Just got home. Surprised to see it tied up 32-32.

Then I saw that tackle by Barnes.


----------



## Basel (Mar 31, 2005)

Gotta get a score here and end their run. Feed Pau.


----------



## Basel (Mar 31, 2005)

There you go, Young.


----------



## Basel (Mar 31, 2005)

Nash with the 3 off glass.


----------



## Basel (Mar 31, 2005)

Pau to Kaman alley-oop? What?


----------



## Basel (Mar 31, 2005)

Another flagrant foul. This time on DeAndre Jordan.


----------



## MojoPin (Oct 10, 2008)

I always thought Caveman was a stiff, but he has been moving very well.


----------



## Basel (Mar 31, 2005)

Clippers lead 57-55 at halftime.


----------



## Jamel Irief (May 19, 2002)

As expected, great offensive team that can't stop anyone from scoring.

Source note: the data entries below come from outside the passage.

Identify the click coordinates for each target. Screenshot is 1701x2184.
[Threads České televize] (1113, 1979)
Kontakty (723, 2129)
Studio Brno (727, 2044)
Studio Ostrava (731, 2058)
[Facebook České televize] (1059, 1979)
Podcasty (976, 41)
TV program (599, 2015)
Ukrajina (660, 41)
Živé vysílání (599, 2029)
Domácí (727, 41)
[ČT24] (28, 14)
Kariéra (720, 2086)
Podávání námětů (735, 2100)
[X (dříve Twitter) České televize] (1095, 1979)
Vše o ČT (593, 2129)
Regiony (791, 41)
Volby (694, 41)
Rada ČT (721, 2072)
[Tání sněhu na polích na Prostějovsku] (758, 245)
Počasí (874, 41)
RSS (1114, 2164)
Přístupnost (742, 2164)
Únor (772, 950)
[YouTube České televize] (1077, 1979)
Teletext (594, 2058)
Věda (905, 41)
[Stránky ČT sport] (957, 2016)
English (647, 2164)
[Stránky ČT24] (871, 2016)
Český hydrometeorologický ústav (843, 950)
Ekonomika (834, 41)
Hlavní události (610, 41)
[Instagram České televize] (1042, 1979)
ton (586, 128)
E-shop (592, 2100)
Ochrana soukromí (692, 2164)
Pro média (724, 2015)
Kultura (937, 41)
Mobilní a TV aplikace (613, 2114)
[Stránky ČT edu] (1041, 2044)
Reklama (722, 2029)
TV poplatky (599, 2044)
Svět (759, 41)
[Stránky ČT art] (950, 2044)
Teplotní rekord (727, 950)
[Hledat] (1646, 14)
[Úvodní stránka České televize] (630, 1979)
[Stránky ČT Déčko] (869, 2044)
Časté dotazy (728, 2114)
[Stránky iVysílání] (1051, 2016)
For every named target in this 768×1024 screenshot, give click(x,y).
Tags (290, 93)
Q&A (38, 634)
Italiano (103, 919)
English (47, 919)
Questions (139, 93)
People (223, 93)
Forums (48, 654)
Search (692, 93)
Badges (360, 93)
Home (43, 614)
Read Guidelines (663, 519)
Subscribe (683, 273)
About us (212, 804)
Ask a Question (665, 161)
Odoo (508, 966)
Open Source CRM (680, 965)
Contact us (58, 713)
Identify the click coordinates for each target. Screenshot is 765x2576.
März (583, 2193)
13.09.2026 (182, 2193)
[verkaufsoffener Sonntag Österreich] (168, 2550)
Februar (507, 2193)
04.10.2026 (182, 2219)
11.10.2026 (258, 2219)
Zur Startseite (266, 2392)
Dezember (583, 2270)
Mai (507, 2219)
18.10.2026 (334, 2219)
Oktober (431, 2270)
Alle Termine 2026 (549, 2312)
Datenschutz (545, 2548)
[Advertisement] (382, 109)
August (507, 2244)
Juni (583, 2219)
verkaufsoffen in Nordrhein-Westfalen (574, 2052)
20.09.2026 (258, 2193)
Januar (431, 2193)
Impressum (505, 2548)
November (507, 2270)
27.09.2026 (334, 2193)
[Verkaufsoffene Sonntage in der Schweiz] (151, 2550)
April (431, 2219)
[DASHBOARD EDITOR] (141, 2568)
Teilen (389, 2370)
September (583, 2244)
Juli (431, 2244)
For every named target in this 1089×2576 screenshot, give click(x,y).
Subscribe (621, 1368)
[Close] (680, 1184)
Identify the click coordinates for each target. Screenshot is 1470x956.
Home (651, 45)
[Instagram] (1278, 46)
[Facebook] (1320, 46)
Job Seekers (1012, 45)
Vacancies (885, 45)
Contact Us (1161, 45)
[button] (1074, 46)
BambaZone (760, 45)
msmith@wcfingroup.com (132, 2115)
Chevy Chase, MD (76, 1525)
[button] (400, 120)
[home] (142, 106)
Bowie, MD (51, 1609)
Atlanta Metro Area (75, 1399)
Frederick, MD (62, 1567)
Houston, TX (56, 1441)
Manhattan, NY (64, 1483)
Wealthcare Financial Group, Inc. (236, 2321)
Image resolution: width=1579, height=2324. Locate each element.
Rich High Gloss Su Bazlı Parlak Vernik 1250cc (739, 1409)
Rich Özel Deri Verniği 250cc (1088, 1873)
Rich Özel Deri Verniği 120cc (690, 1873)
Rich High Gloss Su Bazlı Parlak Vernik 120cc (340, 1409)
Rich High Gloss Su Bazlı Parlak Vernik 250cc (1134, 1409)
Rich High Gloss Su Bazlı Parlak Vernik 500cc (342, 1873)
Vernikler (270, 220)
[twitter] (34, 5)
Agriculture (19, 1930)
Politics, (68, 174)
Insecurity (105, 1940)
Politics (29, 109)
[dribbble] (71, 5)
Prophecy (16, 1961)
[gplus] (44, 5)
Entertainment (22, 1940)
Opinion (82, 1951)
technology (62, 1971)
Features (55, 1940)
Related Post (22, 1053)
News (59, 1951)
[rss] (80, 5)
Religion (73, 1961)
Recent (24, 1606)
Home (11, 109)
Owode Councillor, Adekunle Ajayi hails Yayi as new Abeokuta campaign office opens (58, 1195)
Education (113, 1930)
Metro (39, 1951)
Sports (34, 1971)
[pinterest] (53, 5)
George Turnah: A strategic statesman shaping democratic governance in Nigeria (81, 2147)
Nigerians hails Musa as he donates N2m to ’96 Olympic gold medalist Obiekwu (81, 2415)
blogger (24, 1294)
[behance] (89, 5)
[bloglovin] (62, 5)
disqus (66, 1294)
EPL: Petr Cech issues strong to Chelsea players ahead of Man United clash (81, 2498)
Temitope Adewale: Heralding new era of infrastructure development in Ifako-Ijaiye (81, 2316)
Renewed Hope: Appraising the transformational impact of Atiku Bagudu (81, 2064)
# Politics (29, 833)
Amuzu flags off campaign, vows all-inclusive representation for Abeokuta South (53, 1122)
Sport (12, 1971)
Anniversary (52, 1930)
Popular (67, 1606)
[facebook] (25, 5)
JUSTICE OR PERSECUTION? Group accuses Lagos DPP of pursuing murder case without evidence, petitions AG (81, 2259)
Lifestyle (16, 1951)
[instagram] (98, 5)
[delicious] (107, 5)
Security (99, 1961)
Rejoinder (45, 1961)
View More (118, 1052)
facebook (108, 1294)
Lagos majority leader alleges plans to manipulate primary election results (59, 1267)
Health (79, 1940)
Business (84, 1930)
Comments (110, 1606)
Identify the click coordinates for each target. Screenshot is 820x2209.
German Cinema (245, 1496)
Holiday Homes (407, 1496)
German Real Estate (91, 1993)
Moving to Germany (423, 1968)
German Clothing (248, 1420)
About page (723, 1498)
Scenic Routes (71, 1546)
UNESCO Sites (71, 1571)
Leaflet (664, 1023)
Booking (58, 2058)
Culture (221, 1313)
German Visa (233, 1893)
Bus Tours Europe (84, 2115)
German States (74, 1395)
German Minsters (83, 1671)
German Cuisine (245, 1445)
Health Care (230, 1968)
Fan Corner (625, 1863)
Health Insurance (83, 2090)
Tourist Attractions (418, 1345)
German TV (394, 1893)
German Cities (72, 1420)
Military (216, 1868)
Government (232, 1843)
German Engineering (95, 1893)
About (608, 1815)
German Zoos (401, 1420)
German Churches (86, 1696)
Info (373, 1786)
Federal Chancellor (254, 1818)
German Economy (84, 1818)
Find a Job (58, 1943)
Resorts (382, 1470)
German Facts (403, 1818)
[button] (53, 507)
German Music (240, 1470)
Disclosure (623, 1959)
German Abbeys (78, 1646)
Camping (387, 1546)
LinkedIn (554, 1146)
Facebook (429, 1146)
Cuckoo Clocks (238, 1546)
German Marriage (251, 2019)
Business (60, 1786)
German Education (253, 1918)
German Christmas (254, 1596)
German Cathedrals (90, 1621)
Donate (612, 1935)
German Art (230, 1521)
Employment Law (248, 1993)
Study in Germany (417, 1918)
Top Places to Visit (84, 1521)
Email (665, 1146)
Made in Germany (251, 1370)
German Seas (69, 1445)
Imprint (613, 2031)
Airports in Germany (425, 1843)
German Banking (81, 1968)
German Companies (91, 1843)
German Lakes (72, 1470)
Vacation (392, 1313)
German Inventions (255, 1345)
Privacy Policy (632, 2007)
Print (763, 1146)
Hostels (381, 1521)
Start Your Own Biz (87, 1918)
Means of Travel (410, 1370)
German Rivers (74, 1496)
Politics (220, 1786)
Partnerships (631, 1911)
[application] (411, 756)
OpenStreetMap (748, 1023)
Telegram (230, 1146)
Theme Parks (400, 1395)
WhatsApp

Trend of the last two preseason games continue as bench outscores the starters.


----------



## Basel (Mar 31, 2005)

I was worried about coming out flat in the 2nd half and we've done just that.


----------



## Basel (Mar 31, 2005)

I have no idea why Shawne Williams is playing right now. 

Sure glad Steve Blake is playing, though.


----------



## Basel (Mar 31, 2005)

Pau has a double double, by the way.

Interesting stat: did you guys know Pau has never had a 20/10 season? He's been close a few times but never done it.


----------



## Basel (Mar 31, 2005)

Kaman with the nice block on Griffin.


----------



## Jamel Irief (May 19, 2002)

Lakers current lineup struggling to get a defensive rebound. Guess that's the downfall to playing Johnson at the 4.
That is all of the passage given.